Thought that this report posted on NASA website today might be of interest - its 269 pages long (!):International Space StationScience Research Accomplishments Duringthe Assembly Years: An Analysis of Resultsfrom 2000-2008http://ntrs.nasa.gov/archive/nasa/casi.ntrs.nasa.gov/20090006763_2009004076.pdf
"the space station has been up for seven years and we haven't seen much in the way of science."Sort of like living in a partly-finished house with no kitchen yet, and complaining that all you get is a bar-b-que and occasional picnics.
The space station's full laboratory and scientific capabilities are still not THERE.

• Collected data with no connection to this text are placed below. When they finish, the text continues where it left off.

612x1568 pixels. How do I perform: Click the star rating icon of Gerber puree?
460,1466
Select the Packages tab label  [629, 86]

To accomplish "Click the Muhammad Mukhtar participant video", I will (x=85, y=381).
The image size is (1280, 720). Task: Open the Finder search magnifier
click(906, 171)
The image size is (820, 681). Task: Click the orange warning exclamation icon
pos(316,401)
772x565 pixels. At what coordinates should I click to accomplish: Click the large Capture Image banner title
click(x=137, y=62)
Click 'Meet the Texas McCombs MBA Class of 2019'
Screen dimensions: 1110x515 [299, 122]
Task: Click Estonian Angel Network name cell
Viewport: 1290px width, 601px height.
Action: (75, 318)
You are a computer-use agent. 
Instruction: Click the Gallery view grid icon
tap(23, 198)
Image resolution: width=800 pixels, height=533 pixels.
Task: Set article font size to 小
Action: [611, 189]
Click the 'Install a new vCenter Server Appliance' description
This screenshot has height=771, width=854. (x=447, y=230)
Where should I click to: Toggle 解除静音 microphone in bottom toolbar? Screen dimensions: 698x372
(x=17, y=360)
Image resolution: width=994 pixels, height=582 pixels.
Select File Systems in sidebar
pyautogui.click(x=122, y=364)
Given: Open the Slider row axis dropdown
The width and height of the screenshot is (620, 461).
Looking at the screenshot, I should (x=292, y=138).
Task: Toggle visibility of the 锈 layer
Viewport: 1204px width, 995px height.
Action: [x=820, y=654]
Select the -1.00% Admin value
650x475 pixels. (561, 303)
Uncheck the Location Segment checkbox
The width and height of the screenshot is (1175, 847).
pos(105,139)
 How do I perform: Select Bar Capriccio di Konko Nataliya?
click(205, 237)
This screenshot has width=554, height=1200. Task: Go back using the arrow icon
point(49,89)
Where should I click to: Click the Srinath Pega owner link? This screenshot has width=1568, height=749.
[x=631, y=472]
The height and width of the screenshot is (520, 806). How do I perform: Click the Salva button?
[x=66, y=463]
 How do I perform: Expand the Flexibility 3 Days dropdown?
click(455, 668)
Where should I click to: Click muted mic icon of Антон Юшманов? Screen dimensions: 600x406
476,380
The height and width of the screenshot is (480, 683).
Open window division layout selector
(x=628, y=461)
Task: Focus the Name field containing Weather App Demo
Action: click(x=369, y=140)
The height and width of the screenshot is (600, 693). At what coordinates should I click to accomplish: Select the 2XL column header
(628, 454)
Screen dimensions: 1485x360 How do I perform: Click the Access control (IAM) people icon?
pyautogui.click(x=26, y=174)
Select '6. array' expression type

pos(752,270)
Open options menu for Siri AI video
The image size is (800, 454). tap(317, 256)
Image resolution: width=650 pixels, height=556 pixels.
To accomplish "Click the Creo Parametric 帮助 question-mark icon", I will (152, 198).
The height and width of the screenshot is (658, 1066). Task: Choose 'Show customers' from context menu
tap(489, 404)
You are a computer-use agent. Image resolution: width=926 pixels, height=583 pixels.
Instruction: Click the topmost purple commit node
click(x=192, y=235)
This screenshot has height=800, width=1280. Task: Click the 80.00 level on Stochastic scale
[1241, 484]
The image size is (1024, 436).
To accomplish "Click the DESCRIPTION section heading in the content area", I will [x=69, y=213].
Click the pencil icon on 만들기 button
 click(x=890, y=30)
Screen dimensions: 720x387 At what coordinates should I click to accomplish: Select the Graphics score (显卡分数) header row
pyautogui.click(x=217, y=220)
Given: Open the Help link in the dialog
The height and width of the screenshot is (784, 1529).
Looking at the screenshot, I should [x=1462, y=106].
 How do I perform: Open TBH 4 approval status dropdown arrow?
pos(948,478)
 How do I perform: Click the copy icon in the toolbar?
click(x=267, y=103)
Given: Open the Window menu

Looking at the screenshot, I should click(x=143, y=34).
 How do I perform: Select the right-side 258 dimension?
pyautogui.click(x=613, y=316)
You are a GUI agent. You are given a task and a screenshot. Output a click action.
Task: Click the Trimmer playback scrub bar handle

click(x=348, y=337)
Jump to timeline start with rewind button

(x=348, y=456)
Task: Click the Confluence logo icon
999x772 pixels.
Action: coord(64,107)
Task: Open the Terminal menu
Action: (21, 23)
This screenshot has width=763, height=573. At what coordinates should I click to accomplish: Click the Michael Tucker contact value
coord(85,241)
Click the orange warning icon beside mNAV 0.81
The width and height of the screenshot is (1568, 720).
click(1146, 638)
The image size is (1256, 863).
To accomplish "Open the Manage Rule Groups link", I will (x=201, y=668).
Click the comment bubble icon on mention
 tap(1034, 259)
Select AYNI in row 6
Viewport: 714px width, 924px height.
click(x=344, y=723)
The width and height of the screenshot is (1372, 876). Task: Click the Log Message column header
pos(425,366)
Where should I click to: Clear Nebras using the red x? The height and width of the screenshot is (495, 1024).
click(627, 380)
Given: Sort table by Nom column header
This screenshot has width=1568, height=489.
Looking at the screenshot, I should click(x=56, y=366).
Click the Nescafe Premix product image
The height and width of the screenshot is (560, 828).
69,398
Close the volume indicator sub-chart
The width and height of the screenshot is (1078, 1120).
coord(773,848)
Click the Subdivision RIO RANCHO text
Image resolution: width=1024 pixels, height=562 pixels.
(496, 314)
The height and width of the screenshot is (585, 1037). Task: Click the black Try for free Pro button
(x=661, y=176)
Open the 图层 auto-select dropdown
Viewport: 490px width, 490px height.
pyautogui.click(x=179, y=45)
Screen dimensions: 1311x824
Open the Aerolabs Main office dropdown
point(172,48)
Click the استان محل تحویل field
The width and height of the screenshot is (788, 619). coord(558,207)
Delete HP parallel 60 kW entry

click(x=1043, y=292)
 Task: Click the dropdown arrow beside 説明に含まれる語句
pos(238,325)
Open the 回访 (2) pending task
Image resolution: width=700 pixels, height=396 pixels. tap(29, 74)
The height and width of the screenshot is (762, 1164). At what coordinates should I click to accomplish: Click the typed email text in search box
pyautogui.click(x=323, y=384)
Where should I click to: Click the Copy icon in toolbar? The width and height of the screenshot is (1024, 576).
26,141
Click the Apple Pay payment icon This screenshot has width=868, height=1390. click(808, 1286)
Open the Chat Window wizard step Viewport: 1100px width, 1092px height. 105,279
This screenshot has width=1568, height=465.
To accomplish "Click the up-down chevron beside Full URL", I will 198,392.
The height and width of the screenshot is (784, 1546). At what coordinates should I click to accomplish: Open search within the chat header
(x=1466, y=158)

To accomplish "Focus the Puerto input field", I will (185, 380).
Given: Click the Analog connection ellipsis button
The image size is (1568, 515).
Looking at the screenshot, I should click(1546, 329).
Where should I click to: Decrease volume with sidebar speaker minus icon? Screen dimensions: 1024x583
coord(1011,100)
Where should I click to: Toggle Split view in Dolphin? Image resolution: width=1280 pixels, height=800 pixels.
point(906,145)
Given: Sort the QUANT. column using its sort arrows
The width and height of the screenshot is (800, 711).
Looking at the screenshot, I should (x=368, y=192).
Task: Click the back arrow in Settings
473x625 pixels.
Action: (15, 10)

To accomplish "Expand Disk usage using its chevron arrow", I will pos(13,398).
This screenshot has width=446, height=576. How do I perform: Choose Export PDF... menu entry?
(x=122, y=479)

The other thing to remember is that NASA's research plans and use for the ISS are rather narrow in the VSE context, and focused on long-duration human spaceflight issues,
Just wanted to throw this in to help keep this kind of discussion in perspective.
Try 10 years. 10 years and $50 billion dollars later and this ignorant general public has guts to complain?
Like "how much $$$ we will manage to spend on water distillation apparatus and still manage to get it not work correctly"? Is water distillation such a breakthrough in science today?
The perspective is that this thing will rust through before it is completed and producing results as advertised.
I'd rather be happy for what we DO have, not what we MIGHT have.Thanks to DaviD for posting our regular science updates, and keeping those who care in the loop.